I’ve been working with the North American Archaeology Lab at the American Museum of Natural History for 5 weeks already. The summer is flying by! I’ve really enjoyed my time working here so far; each week offers something new to do and to learn about St. Catherine’s Island and about the more general field of North American archaeology. Since my last post, we have been having reading discussion groups one morning a week to talk about articles pertaining to the site or the types of materials we have been working with. This has been a great opportunity to get some background into what we are handling, and the craft and culture behind it, as well as how it sometimes related the archaeology of St. Catherine’s to people inland and along the East Coast. These articles often bring up unanswered questions and theories surrounding the island and the Gaule people as well as their relationship to the mission.
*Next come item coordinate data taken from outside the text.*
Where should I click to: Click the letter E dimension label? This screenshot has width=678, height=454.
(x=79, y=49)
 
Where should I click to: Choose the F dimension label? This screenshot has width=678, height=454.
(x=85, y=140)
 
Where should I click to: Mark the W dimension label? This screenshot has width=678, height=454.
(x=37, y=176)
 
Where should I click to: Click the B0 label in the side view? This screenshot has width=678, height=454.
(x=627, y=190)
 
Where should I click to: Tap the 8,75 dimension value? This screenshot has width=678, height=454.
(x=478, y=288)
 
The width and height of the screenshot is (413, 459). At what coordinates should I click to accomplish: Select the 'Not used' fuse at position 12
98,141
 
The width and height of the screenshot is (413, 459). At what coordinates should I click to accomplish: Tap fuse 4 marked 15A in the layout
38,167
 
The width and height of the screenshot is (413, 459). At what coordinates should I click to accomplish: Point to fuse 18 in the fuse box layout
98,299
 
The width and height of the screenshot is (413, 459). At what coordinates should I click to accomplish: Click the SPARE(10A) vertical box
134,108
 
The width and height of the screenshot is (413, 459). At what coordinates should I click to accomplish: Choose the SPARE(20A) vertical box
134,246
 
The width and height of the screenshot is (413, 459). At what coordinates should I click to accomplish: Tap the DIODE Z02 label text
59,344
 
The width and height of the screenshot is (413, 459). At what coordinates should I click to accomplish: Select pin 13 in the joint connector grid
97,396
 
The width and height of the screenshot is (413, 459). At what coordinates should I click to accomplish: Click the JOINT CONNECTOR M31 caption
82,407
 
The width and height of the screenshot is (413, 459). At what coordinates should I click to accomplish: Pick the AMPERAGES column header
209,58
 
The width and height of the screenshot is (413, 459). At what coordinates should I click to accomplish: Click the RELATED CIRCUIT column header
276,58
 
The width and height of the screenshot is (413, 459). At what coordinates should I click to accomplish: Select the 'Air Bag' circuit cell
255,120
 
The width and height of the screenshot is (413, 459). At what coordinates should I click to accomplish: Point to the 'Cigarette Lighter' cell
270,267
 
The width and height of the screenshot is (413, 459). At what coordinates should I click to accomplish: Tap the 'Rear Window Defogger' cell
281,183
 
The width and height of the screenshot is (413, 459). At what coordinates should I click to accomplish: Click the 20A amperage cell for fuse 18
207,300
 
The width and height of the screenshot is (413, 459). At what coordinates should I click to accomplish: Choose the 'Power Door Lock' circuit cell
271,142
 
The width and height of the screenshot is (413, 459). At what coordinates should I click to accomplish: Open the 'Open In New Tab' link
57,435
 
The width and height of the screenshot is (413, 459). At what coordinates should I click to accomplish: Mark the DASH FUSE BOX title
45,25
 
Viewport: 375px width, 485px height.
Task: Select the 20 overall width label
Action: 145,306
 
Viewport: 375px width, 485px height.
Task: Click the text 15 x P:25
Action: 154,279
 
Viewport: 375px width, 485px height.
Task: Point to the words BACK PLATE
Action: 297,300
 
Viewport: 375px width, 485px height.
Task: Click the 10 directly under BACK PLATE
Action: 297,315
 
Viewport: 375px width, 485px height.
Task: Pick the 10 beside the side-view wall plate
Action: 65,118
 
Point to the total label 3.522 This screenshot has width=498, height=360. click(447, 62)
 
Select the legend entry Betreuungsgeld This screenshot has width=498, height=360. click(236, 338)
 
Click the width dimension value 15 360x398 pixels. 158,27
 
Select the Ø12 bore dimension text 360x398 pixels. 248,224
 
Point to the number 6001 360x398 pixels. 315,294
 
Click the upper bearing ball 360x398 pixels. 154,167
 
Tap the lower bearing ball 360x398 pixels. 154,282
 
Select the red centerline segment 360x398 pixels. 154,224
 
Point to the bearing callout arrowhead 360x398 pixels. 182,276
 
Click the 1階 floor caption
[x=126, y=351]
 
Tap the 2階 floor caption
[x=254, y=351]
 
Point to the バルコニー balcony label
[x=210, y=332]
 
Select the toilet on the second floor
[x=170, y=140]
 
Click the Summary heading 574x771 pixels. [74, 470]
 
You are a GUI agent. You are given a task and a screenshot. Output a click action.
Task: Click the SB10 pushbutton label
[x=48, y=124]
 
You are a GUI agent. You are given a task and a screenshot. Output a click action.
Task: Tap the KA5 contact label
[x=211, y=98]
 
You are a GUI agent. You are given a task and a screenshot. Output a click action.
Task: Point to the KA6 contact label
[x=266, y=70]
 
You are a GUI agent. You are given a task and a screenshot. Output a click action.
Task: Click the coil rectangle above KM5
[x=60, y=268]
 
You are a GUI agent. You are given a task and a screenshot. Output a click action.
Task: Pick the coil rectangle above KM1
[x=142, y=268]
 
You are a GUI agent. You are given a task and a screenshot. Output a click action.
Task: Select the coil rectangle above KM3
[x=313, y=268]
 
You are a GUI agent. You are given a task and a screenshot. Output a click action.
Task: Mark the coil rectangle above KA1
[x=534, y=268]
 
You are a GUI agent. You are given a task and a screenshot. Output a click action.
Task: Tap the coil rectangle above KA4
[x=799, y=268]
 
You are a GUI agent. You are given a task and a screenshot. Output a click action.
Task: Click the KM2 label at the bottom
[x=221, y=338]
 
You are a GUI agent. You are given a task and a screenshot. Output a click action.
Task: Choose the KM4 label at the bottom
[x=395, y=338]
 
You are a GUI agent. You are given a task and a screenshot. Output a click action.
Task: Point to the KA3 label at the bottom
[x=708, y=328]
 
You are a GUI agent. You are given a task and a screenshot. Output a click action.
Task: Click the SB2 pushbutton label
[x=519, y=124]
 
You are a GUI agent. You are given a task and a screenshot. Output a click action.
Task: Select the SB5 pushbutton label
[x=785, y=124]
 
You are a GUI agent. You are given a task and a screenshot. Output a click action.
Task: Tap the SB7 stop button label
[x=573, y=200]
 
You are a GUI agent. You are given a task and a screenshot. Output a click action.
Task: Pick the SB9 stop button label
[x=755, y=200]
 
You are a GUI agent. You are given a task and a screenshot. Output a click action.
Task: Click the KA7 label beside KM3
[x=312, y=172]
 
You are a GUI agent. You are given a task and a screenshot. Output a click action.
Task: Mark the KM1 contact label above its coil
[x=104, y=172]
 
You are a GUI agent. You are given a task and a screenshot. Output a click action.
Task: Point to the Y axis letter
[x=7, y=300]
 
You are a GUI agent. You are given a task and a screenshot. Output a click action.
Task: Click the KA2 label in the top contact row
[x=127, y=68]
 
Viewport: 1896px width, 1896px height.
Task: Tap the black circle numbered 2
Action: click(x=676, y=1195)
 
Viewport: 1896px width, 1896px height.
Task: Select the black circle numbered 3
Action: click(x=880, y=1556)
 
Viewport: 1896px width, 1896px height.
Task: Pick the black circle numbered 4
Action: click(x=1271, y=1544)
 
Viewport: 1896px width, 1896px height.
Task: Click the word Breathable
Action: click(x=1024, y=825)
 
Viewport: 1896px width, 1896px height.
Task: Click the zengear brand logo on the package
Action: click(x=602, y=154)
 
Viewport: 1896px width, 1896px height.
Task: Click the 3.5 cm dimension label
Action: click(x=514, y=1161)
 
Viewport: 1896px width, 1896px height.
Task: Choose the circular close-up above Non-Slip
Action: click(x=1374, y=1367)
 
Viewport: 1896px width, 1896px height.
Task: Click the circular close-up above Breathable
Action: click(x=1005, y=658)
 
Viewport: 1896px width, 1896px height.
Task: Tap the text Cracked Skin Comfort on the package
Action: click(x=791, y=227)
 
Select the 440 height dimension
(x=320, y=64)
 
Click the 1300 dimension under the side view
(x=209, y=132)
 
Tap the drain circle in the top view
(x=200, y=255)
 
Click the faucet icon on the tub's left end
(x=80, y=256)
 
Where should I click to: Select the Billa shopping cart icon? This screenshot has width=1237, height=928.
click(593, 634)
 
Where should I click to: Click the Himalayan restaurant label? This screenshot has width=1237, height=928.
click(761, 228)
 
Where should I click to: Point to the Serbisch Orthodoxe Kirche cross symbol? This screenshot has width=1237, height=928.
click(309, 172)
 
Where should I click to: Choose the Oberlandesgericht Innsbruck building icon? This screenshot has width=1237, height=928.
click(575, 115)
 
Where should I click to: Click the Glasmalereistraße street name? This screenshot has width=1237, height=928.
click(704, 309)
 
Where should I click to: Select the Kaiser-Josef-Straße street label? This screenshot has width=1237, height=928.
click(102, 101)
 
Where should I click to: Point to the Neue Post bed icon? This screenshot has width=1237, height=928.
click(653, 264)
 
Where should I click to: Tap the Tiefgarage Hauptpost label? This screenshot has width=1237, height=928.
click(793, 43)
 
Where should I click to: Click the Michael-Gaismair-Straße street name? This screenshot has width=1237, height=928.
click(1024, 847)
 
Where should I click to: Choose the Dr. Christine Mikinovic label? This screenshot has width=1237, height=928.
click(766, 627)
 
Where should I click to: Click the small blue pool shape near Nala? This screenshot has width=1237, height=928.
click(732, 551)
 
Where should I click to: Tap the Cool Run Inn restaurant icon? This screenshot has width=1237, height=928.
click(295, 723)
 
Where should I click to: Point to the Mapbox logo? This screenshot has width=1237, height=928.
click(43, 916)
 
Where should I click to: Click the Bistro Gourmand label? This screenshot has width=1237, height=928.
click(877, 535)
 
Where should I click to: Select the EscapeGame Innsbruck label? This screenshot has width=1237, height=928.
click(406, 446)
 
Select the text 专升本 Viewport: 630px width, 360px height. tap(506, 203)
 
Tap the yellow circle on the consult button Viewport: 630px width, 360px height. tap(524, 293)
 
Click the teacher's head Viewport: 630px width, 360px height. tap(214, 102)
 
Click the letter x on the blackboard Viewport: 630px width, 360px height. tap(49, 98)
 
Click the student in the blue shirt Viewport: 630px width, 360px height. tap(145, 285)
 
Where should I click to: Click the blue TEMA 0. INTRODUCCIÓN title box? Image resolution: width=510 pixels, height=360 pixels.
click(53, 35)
(photo from: http://www.amnh.org/our-research/anthropology/research/north-american-archaeology/projects/st.-catherines-island-ga )
(photo from: http://www.amnh.org/our-research/anthropology/research/north-american-archaeology/projects/st.-catherines-island-ga )

http://www.amnh.org/our-research/anthropology/research/north-american-archaeology/publications

In terms of work in the lab, every day I’m doing something different ranging anywhere from cataloguing, to searching for artifacts, to transcription. I wasn’t quite sure what to expect going into the internship since my brief experience in the archaeology lab at Brandeis has been cleaning and recording artifacts. In the past few weeks we have done some cleaning, but the range of tasks that needs to be done over the summer is much larger than that, which I think is part of what makes the internship so interesting every day; there are a lot of smaller projects within a larger plan for the summer. It’s certainly different from my academic life at Brandeis where most of my contact with archaeology is through articles and papers on subjects that usually cover several various sites rather than a single period or culture. While these skills are very useful, working in the North American Archaeology Lab is teaching me more hands-on skills for the organization and categorization of artifacts and of the excavation itself that go hand in hand with articles written about the site. I think this is applicable well beyond the lab in terms of learning new methods of organization and working with your peers. I think one more skill that I think will be applicable beyond the lab is being able to be flexible in whatever you are doing, and being able to move between projects and learning to point out potential issues. I’ve learned to move slower and double-check everything, since one wrong number on an artifact could cause larger problems down the line for the next intern or researcher trying to find the mislabeled or miscatalogued piece. Looking to the future, I have learned a great deal, simply from my supervisor’s and my fellow intern’s varying experiences in archaeology both in North America and abroad, and about the options for working in contract archaeology and continuing to study within a more specified field of archaeology.